▸ **Quoted passage**:
______________________________
Massive pileup closes Calif. highway

(Agencies)
Updated: 2007-11-04 09:59

FRESNO, Calif. - More than 100 cars and trucks crashed on a fog-shrouded freeway Saturday, killing at least two people and injuring dozens more, the California Highway Patrol said.


More than 100 cars were involved in a series of collisions on Hwy 99 Saturday, Nov. 3, 2007 in Fresno, Calif. At least two people were killed and dozens more were injured in a massive pileup of as many as 100 vehicles on a foggy freeway Saturday morning, the California Highway Patrol said. [Agencies]

Eighteen big rigs were involved in the massive pileup on Highway 99 just south of Fresno as patches of dense fog obscured visibility on the heavily traveled roadway, CHP officials said.

"It looked like something out of a movie, walking up and seeing all the cars mangled and crushed," CHP Officer Paul Solorzano Jr. said.

A 6-year-old boy and a 28-year-old man traveling in separate vehicles were killed in the chain-reaction collisions around 7:45 a.m., he said.

"There was probably 2-foot visibility in the fog when I got here. It was really bad," said Mike Bowman, a spokesman for the California Department of Forestry and Fire Protection. "It looked like chaos. Cars were backed up on top of each other."

Rescuers had to extract several people from the wreckage, and paramedics took more than three dozen patients to the hospital with injuries, Fresno Fire Department spokesman Ken Shockley said.

"Everybody was trying to miss everybody, but it was impossible not to get hit," said Cindy Ramirez, 21, of Selma, whose purple Mazda pickup truck was rear-ended. "I'm fine physically, but I keep thinking about all of the things that could have happened."

Hours after the accident, the freeway was littered with smashed cars and trucks, broken glass, auto parts and blood. A big rig carrying stacked crates of live turkeys was stranded on the normally busy highway.

Crash victims gathered on the freeway shoulder near the wreckage, waiting to be interviewed by investigators.

The freeway's northbound lanes were shut down indefinitely as investigators worked to determine the cause of the crash. Traffic backed up for miles south of the wreckage. Southbound lanes remained opened.

Thick seasonal fog known as "Tule fog" typically occurs in Central California in the late fall and winter. A stretch of the highway several miles south was the scene of an autumn 74-car pileup nearly a decade ago that left two people dead.
______________________________
List every item that the article on the Highway 99 pileup says littered the freeway hours after the accident.

▸ **Collected material**:
______________________________
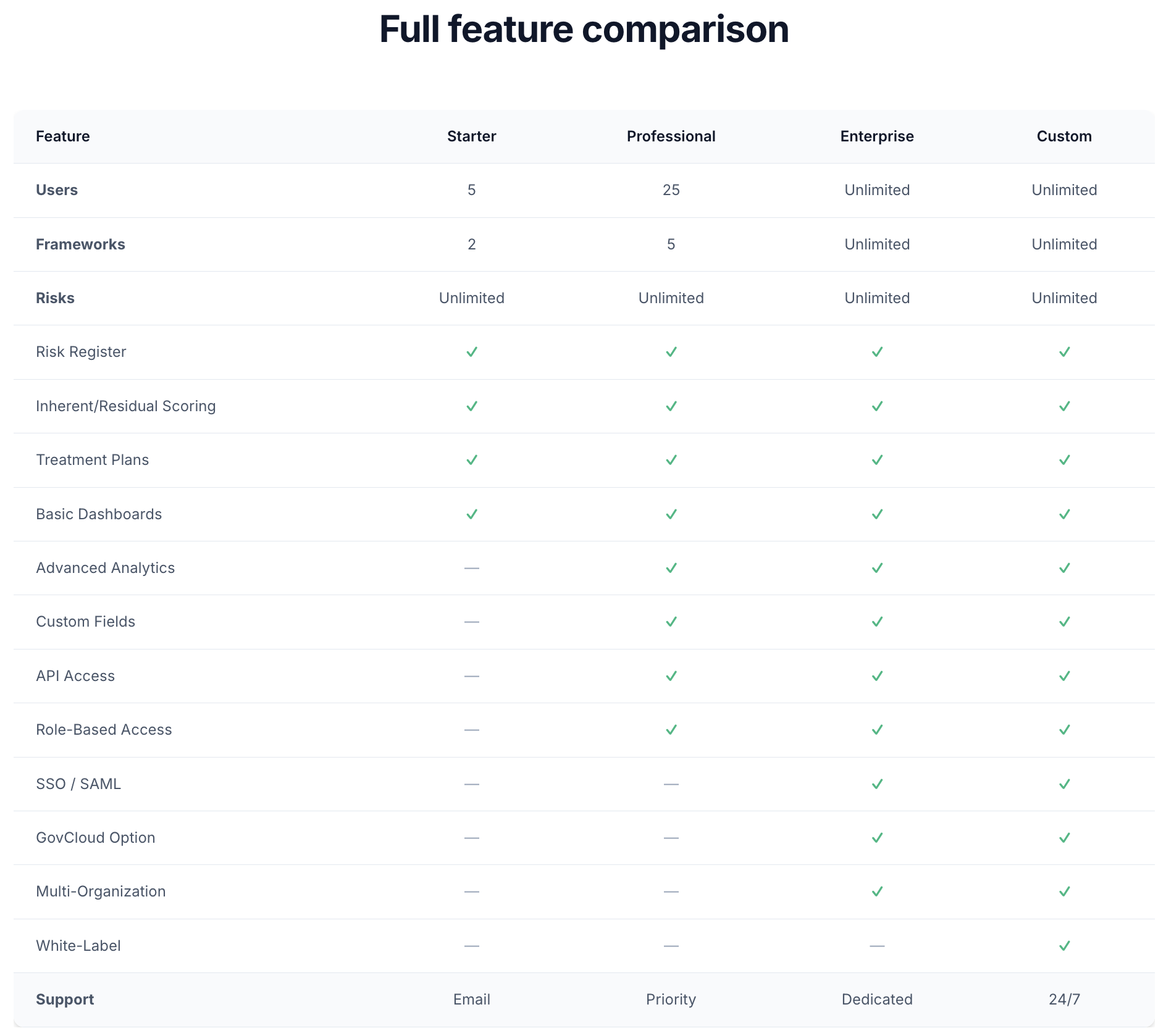Click Custom checkmark for Treatment Plans
This screenshot has width=1166, height=1036.
click(1064, 460)
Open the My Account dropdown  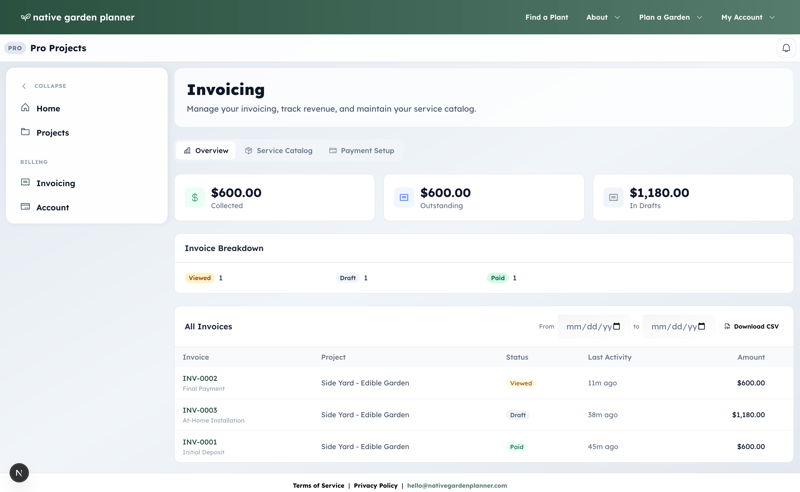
______________________________
▸ **Exercise output**: Smashed cars and trucks, broken glass, auto parts, and blood.